The world faces great uncertainties ahead, with global trends in leadership shifting away from cooperation to protectionism. Despite the dubious times, global analyst and CEO of Difference Group, Dr. Dan Steinbock, believes the Philippines is on the right path to continue and capitalize on its positive growth.
At a seminar organized by state think tank Philippine Institute for Development Studies (PIDS), Steinbock detailed a foreboding outlook of the future. The radical polarization in the European Union over issues of immigration and unity, Beijing getting ready for the next Politburo, the impact of demonetization in India, and US President Donald Trump recalling policies and plans rolled out during the Obama administration, including the Trans-Pacific Partnership (TPP), have made it difficult to predict economic outcomes.
Under Trump, the US’s withdrawal from the TPP and forcible renegotiation of the North American Free Trade Act (NAFTA) has put regional and global trade partnerships at an unease. Steinbock says the Philippines has to be mindful of the risks of new protectionist policies that can hit remittances and its offshore industries.
According to Steinbock, policymakers and leaders should strive to develop the country’s manufacturing sector. A strong manufacturing sector will be able to not only sustain the country’s consistently positive growth on average, it will also take the economy to the next level, and help the country reduce its exposure to external risks.
“Catch-up growth is slowing down,” said Steinbock, “It is slowing down in the Tiger economies–it is slowing down in China.
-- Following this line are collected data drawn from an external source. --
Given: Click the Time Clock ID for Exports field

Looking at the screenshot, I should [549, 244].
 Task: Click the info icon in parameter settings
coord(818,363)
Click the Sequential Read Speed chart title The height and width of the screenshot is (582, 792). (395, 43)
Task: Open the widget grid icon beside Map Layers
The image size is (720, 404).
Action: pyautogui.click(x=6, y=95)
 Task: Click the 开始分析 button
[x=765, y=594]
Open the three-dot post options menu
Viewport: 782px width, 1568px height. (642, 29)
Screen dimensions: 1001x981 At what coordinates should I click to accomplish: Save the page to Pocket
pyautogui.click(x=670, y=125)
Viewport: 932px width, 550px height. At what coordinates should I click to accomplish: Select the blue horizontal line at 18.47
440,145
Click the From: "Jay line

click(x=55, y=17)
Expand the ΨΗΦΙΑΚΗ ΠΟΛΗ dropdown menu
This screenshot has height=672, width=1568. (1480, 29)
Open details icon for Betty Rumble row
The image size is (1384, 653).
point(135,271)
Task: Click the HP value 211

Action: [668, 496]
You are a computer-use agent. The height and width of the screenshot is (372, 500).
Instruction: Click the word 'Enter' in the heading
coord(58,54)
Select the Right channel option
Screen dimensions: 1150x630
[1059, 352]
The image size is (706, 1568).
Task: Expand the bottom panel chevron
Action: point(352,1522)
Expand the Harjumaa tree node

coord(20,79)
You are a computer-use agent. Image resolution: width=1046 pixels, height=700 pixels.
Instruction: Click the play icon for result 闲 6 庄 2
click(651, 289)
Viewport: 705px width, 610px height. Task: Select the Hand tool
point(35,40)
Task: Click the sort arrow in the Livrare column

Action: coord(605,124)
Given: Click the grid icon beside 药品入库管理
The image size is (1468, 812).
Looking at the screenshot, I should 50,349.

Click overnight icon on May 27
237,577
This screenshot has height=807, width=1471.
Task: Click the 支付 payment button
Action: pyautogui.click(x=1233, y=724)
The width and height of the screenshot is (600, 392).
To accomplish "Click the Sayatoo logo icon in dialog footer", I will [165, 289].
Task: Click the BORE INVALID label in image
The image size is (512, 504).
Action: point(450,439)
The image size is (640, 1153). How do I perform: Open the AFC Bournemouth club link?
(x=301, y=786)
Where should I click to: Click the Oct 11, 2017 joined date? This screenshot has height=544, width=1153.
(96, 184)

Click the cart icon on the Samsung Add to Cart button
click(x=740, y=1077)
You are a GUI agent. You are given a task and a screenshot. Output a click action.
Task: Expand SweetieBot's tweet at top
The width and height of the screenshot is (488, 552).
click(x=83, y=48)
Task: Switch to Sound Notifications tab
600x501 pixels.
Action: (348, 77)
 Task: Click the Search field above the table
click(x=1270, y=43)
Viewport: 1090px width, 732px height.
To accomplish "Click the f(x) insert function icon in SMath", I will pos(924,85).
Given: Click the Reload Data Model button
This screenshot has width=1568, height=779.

When that happens and the countries outside the region have less money to give, will the Philippines be able to grow?”
Politically, Steinbock opined that President Rodrigo Duterte’s foreign policy has been pragmatic.
He added that changes concerning defense policies in the South China Sea and currency valuations in China will contribute to the drastic deterioration of US-China relations, placing the Philippines in a difficult situation in the middle.
Policymakers must pay attention not only to insulating the Philippines from the effects of geopolitical shifts but also to upgrading the country’s capacity to deal with such economic and political shocks. (PR)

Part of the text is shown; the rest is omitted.